Agent Governance Foundation

Authentication scales. Revocation doesn't.

Foundation
revocationidentityiamarchitecture

Every IAM engineer learns this asymmetry early: issuing a credential is cheap. Revoking one is hard. We've spent decades building elegant solutions for the first problem and increasingly uncomfortable workarounds for the second.

For human users, the workarounds are tolerable. A 15-minute OAuth token expiry, an hourly OCSP check, a session invalidation table — these are fine when you're managing logins for employees who sign in once and work for eight hours. When something goes wrong, you reset the password, kill the session, and the blast radius is bounded by what one person could do in the propagation window.

Agents break every one of those assumptions.

Why authentication is (largely) solved

The problem of proving identity has been cracked. PKI, OAuth 2.0, OpenID Connect, FIDO2 — these are battle-tested systems that work at massive scale. Issuing a signed credential takes microseconds. Verifying one is even faster: check the signature, check the expiry, check the issuer. No network call required in the common case.
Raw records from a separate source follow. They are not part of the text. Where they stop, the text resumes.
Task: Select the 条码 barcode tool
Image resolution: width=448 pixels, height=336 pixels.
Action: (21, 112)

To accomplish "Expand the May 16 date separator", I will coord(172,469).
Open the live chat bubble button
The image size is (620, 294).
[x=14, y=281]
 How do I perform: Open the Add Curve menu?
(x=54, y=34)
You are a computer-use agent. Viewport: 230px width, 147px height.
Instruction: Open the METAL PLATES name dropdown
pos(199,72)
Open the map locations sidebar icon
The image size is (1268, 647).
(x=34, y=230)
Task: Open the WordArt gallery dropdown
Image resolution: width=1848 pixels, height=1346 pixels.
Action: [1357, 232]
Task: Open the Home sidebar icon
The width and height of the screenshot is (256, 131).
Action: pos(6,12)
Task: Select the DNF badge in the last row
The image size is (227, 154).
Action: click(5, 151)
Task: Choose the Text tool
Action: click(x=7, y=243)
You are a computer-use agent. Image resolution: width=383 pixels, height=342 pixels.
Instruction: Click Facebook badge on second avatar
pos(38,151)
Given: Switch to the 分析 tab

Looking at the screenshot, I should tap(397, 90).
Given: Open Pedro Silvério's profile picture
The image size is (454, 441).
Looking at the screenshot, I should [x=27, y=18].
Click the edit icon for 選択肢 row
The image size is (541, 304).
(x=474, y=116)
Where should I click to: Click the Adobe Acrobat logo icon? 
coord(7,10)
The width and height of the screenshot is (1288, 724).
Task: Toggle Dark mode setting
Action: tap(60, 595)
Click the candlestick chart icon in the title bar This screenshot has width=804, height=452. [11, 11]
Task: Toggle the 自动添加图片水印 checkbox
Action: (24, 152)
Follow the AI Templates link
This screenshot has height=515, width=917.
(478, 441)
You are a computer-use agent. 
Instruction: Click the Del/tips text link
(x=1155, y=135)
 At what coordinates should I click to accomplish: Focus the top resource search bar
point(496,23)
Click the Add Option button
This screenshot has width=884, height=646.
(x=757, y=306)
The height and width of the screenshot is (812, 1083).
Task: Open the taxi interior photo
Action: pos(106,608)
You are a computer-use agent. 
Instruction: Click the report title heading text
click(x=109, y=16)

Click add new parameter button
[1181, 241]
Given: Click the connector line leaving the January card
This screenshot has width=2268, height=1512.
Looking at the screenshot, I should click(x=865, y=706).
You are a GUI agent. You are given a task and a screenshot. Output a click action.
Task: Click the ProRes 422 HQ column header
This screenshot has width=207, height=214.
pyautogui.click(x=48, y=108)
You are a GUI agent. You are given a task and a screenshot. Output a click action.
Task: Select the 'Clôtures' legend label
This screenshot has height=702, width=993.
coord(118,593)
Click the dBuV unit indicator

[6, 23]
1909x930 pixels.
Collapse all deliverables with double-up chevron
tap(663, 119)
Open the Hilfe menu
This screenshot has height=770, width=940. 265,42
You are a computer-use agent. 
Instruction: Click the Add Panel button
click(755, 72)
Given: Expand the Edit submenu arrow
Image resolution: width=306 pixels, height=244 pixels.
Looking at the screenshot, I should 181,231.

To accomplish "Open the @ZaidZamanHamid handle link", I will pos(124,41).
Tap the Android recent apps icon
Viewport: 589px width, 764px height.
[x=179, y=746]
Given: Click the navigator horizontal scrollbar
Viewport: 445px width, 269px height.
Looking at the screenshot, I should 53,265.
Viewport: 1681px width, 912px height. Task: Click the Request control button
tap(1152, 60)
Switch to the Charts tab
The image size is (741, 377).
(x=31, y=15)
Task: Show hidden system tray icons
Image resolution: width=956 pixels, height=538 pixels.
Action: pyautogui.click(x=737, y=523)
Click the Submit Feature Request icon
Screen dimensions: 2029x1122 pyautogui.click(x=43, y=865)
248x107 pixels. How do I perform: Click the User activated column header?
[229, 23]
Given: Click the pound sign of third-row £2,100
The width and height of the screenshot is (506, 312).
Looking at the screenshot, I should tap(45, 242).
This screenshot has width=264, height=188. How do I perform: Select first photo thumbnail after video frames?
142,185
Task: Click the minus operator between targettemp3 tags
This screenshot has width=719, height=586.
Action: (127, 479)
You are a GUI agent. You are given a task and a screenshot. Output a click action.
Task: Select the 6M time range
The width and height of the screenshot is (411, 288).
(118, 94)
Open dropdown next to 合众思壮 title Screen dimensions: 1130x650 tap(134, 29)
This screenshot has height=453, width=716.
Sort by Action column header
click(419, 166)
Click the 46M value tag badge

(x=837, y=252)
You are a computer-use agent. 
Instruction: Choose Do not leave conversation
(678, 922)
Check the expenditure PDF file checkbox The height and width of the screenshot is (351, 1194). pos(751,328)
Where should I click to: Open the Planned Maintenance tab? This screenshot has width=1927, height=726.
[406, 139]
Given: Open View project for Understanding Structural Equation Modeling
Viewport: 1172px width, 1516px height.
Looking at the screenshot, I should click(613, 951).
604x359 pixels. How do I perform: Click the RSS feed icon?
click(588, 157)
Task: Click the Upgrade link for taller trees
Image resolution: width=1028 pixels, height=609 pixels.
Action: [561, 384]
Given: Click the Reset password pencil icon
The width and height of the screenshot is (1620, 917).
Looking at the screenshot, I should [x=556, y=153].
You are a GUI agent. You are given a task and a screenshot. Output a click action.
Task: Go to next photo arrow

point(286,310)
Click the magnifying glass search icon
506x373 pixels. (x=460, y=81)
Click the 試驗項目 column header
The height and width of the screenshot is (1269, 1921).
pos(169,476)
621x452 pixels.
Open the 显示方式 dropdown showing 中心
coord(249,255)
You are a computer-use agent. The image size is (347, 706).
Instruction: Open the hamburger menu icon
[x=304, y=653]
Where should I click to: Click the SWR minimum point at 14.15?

The engineering effort invested in authentication shows. Token issuance systems handle millions of operations per second. Verification can be done entirely offline against a public key. The cryptography is well-understood, the attack surface is mapped, and the failure modes are predictable.

This is the part of identity that agent frameworks have mostly inherited intact. An agent can receive a signed JWT asserting who it is, what it's authorized to do, and when that authorization expires. Verification of that token is just as fast for an agent as for a human. Authentication, as a problem, transfers cleanly.

Why revocation doesn't

Revoking a credential requires informing every system that might accept it that the credential is no longer valid. That's a distributed broadcast problem, and it doesn't get easier with scale — it gets harder.

Certificate Revocation Lists (CRLs) are the oldest approach: a signed list of revoked serial numbers, published periodically. They work until they don't. CRLs grow large, fetching them adds latency, and the update window means that a revoked certificate remains valid anywhere the old list is cached. In practice, many clients don't check CRLs at all.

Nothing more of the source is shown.